The role of 11β-hydroxysteroid dehydrogenases in the regulation of corticosteroid activity in the brain

Abstract: Glucocorticoids influence a broad range of central nervous system (CNS) processes, altering neurotransmission, electrophysiological activity, metabolism, cell division and survival. These actions are mediated by nuclear glucocorticoid and mineralocorticoid receptors, which regulate transcription of target genes. The amount of steroid available to activate these receptors is not only dependent on circulating hormone levels but also, crucially, on intracellular, pre-receptor metabolism of glucocorticoids by 11β-hydroxysteroid dehydrogenases (11β-HSDs).
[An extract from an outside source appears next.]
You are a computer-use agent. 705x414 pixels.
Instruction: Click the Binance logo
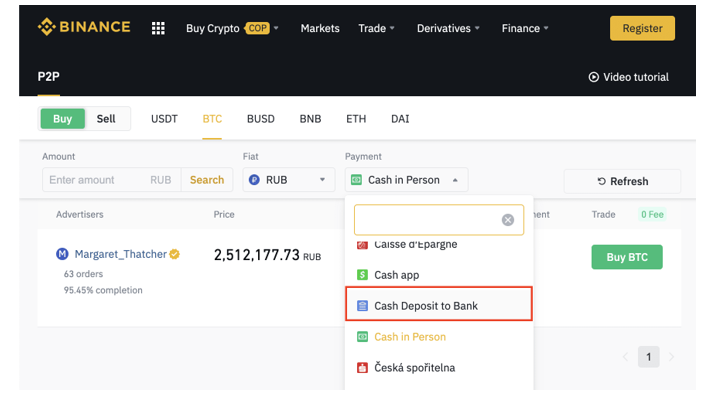point(84,27)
There are two distinct 11β-HSD isozymes, the products of distantly related genes, 11β-HSD type 2 is a high-affinity dehydrogenase that rapidly inactivates glucocorticoids to inert 11-keto-derivatives, thus ‘protecting’ co-localised receptors from the ligand. In contrast, in many intact cells and whole tissues, 11β-HSD type 1 catalyses the reverse reaction, regenerating active glucocorticoids from circulating inert forms, locally amplifying glucocorticoid actions. This review highlights recent results that have illuminated the important and very different roles that the two isozymes play in the brain.